* **Exercise tasks**
**A.** Answer these questions from the excerpt on jury waiver:
(i) Which rule requires notice to the Attorney General?
(ii) What percentage verdict did the trial court authorize?
(iii) According to defendant, what share of the jury would plaintiff otherwise have had to convince?
**B.** Reproduce the stretch of the excerpt on jury waiver from "Defendant initially objects" through "of that right.".

* **Excerpt to read**
——
Defendant initially objects to plaintiffs claim that
N.J.S.A. 2B:23-17 is unconstitutional because plaintiff
failed to follow the procedural prerequisites for raising a constitutional issue, namely, raising
the argument before the trial court below and giving notice to the Attorney
General as required by
Rule 2:5-1(h). Defendant further argues that the statute is
constitutional and cites numerous cases upholding the waiver of the right to trial
by jury either by inaction of the party claiming to be deprived of
that right or by other conduct inconsistent with the exercise of that right.
Defendant adds that since the concept of complete waiver of a jury is
beyond debate, it follows that the waiver of the prescribed percentage is an
equally valid principle. Thus, plaintiffs failure to object to the trial courts authorization
of a seventy-five percent verdict constituted a waiver. Finally, assuming that it was
error for the trial court to implement a three-fourths verdict without an agreement
on the record, defendant urges that it was harmless and plaintiff was not
prejudiced because she only had to convince seventy-five percent of the jury rather
than roughly eighty-three percent, and nonetheless failed to do so.
C.
——
* **Collected data**
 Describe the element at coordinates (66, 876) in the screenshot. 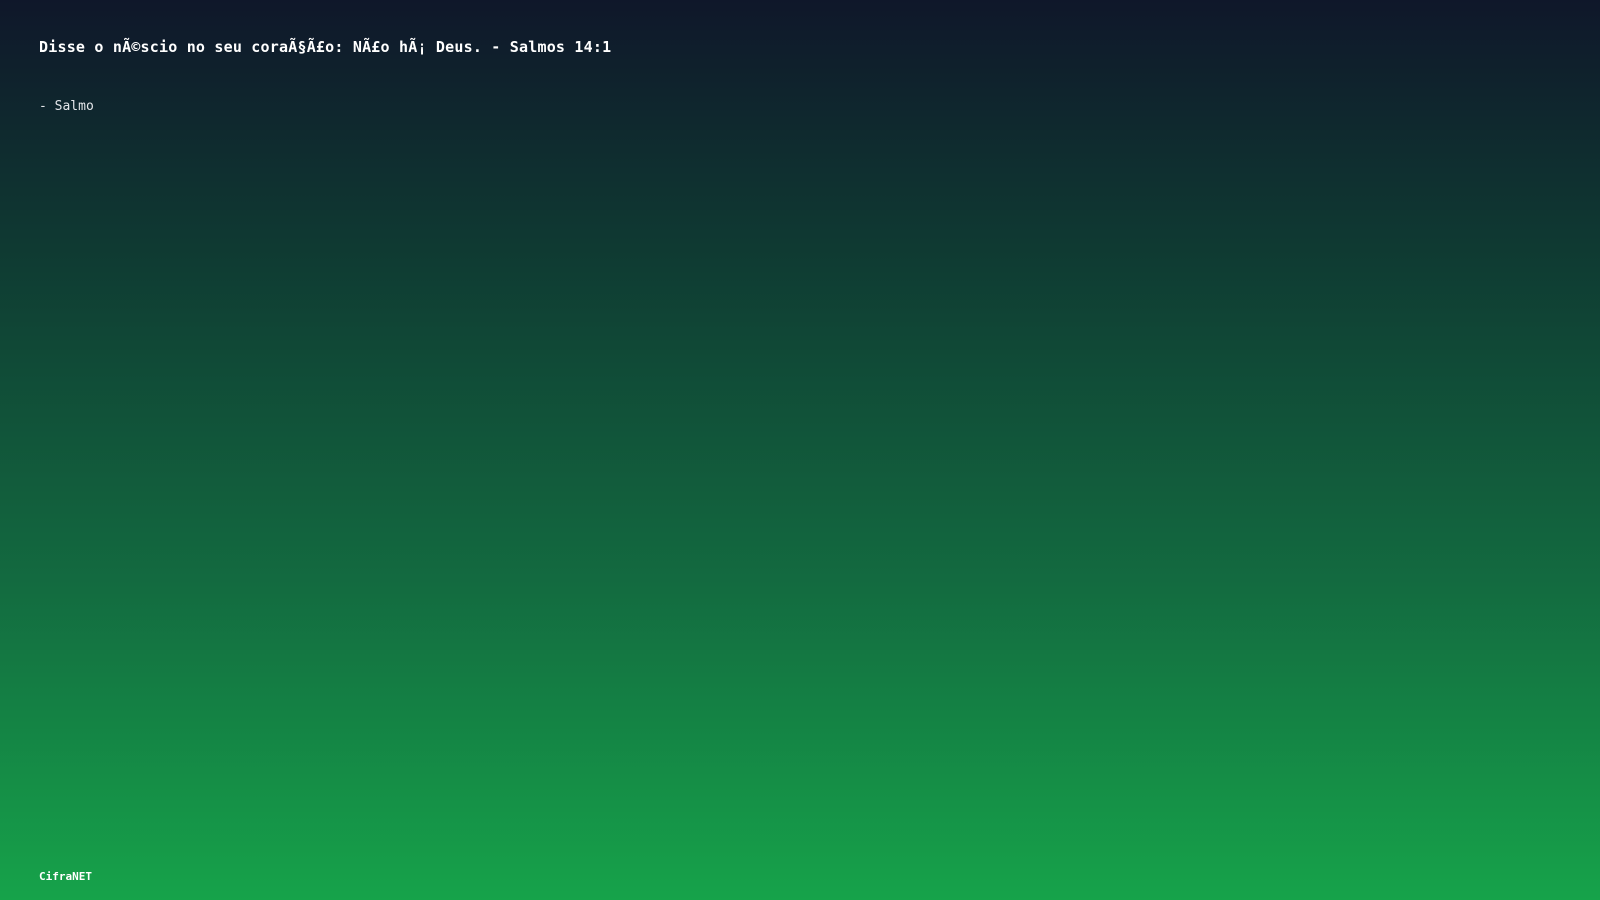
——
* **Answers to the tasks**
**A.**
(i) Rule 2:5-1(h)
(ii) Seventy-five percent
(iii) Roughly eighty-three percent

**B.**
Defendant initially objects to plaintiffs claim that
N.J.S.A. 2B:23-17 is unconstitutional because plaintiff
failed to follow the procedural prerequisites for raising a constitutional issue, namely, raising
the argument before the trial court below and giving notice to the Attorney
General as required by
Rule 2:5-1(h). Defendant further argues that the statute is
constitutional and cites numerous cases upholding the waiver of the right to trial
by jury either by inaction of the party claiming to be deprived of
that right or by other conduct inconsistent with the exercise of that right.